Funny quotes about baby

If you need a baby that bad, go down to the pound and get one. Not even a baby -- go get an old man. There's unwanted people of all ages, pre-made and waiting for you.

If marriage didn't exist, would you invent it? Would you go "Baby, this shit we got together, it's so good we gotta get the government in on this shit. We can't just share this commitment 'tweenst us. We need judges and lawyers involved in this shit, baby. It's hot!"

Mutations are exciting. They try to fix 'em when they come out. Did you see the two-headed baby they killed last month when they tried to cut it apart? That was hilarious!

Girls dress sexy, right? Even sweat pants now -- kind of tight, got the writing on the ass, little messages. Who knows what it's gonna say? It's like a little fortune cookie right on your ass: 'Sexy. Baby Doll. Juicy. Look at my ass.' I'm like, 'Excellent. I've been meaning to read more.' I'm tearing through five, six asses a day. Sometimes, I just read half and stick a bookmark in it.

There once was a man from Nantucket, whose rod was so long that he could get ball-deep up in that. And then he'd be, like, in it, and she'd be like, 'Oh baby, that's my spot, that's my spot. Keep going, no don't stop, baby, that's my spot -- careful, I'm ovulating,' and he's like 'No, it's OK, I use the rhythm method.' And then he shot his junk.

Ladies, next time your man pisses you off, do not give him the silent treatment. Instead, go Google the most important game of the season, sit next to him during that game and just ask as many f**king questions as possible. 'I don't understand, who's that guy in the striped shirt? Does he work at Foot Locker? I don't understand, why are they all wearing the same outfit? When are we going to have a baby?' Eventually he will shoot himself in the face, and you f**king win that argument.

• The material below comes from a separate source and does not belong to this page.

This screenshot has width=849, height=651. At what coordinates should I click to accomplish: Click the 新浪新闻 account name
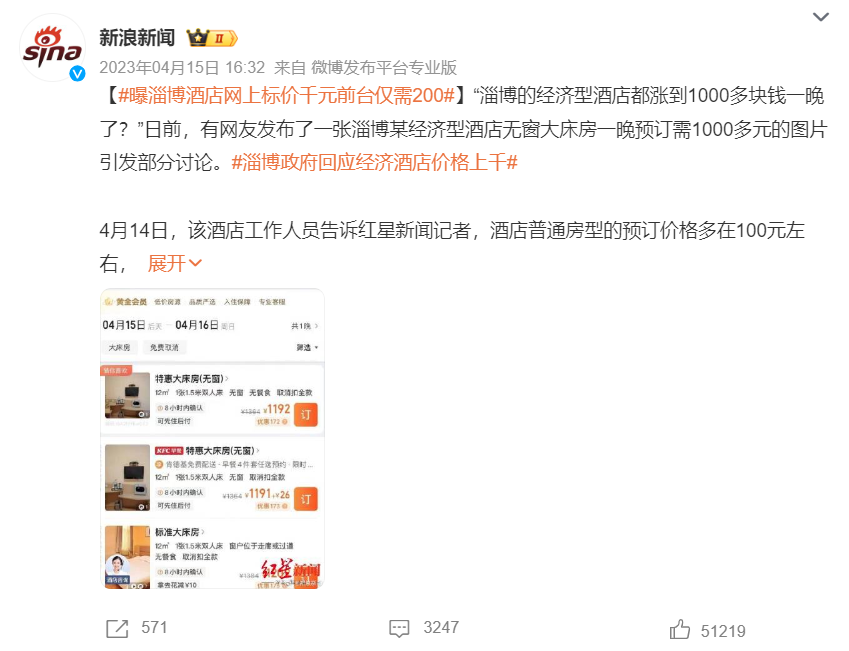(x=137, y=38)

I feel like having a baby and having a dog are pretty much the same except for the part where your vagina gets ruined.

Having a baby is like a DUI from the universe.

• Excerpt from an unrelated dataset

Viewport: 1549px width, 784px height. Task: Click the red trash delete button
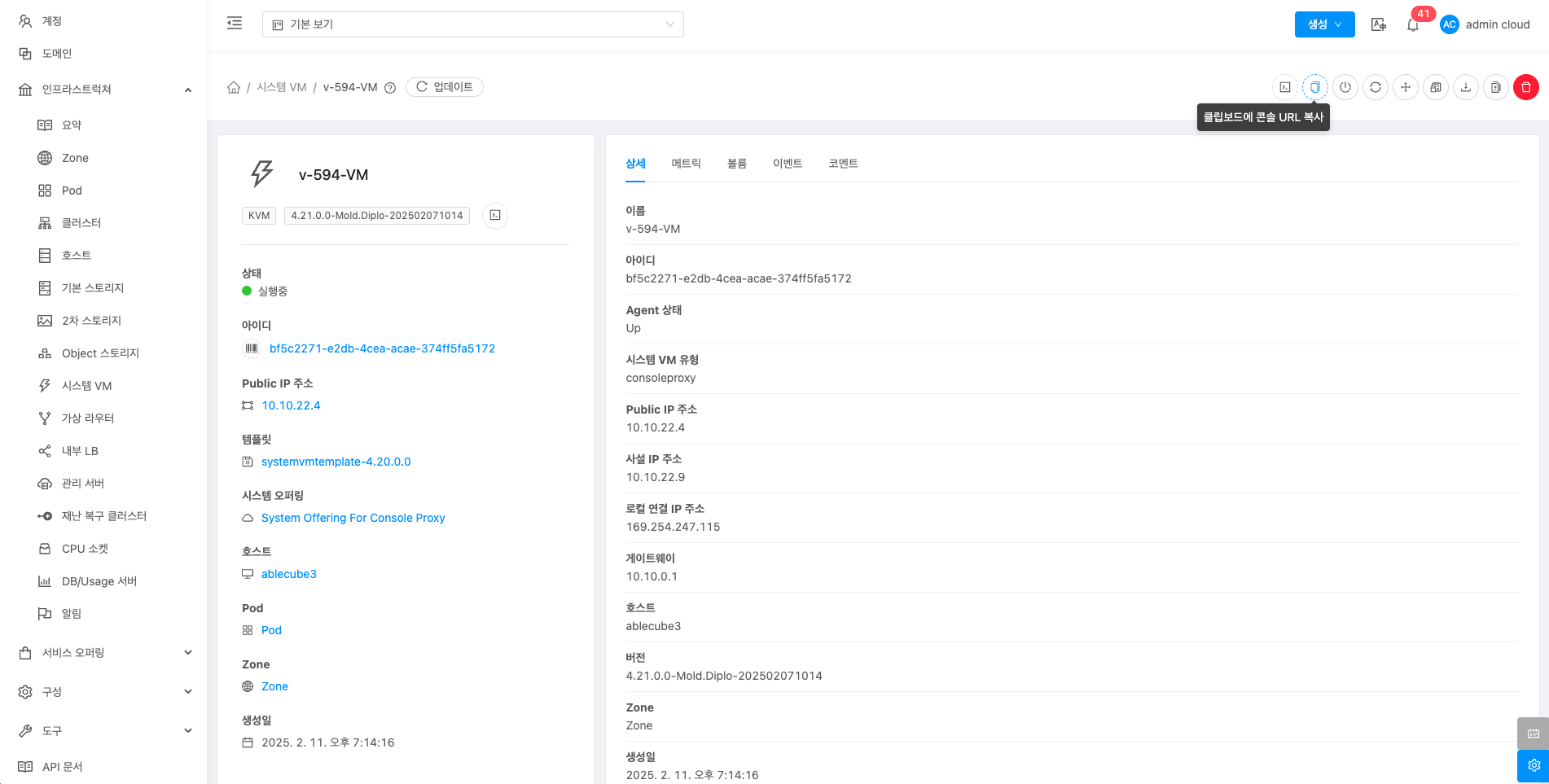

No one smart is having a toilet baby. It’s never like ‘Darling you’ll never guess what has come out of my vagina’

I don't need a baby growing inside me for nine months. For one thing, there's morning sickness. If I'm going to feel nauseous and achy when I wake up, I want to achieve that state the old fashioned way: getting good and drunk the night before.

I think the hard thing about this job [stand-up] — I mean, I think this part is great — but that the traveling is y'know, 'cause — 'cause I'm gone a lot from home and this time I'm out for three-and-a-half weeks without going home, and that's hard, to be gone three-and-a-half weeks 'cause then I have to ask my friends, "Would you mind going to the house and watering the plants, and turn some lights on and make it look like somebody's home, and make sure that the mobile over the crib isn't tangled or the baby's gonna get bored..."

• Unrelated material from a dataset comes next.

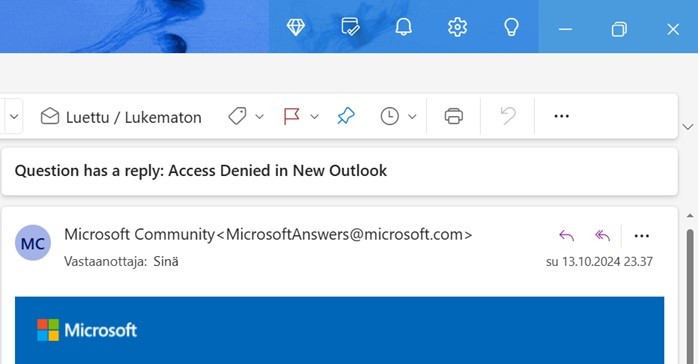The image size is (698, 364).
Task: Click the MC sender avatar
Action: tap(33, 243)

I don't want to get the same looks I give people when they get on a plane holding a baby: "That's a cute baby, just keep walking, keep walking, keep going, keep going...."

I called my wife up on the cell phone and said baby you aint gonna believe this, I go, we just hit a deer with the airplane. and there was a silence on the other end of the line followed by.. OH MY GOD.! Were you on the ground? I said "Nope, Santa was making one last run.. "

Instead of having a baby, why dont you get a tattoo of a baby first, and see how that works out for six months to a year, and then see if you’re ready to have a baby.

A 66-YEAR-OLD woman has become the oldest new mum in Britain after giving birth to a baby boy. I'm amazed she needed to have a caesarean section though, you'd think at 66 she would have needed some masking tape down there just to stop it falling out.